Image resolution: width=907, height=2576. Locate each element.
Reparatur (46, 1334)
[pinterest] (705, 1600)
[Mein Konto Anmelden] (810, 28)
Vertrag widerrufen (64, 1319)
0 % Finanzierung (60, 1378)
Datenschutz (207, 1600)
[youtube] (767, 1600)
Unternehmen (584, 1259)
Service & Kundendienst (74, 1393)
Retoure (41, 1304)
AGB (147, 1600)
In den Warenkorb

### Task description
The whole of the material above should be written out again, exactly.

### Output below
Image resolution: width=907, height=2576. Locate each element.
Reparatur (46, 1334)
[pinterest] (705, 1600)
[Mein Konto Anmelden] (810, 28)
Vertrag widerrufen (64, 1319)
0 % Finanzierung (60, 1378)
Datenschutz (207, 1600)
[youtube] (767, 1600)
Unternehmen (584, 1259)
Service & Kundendienst (74, 1393)
Retoure (41, 1304)
AGB (147, 1600)
In den Warenkorb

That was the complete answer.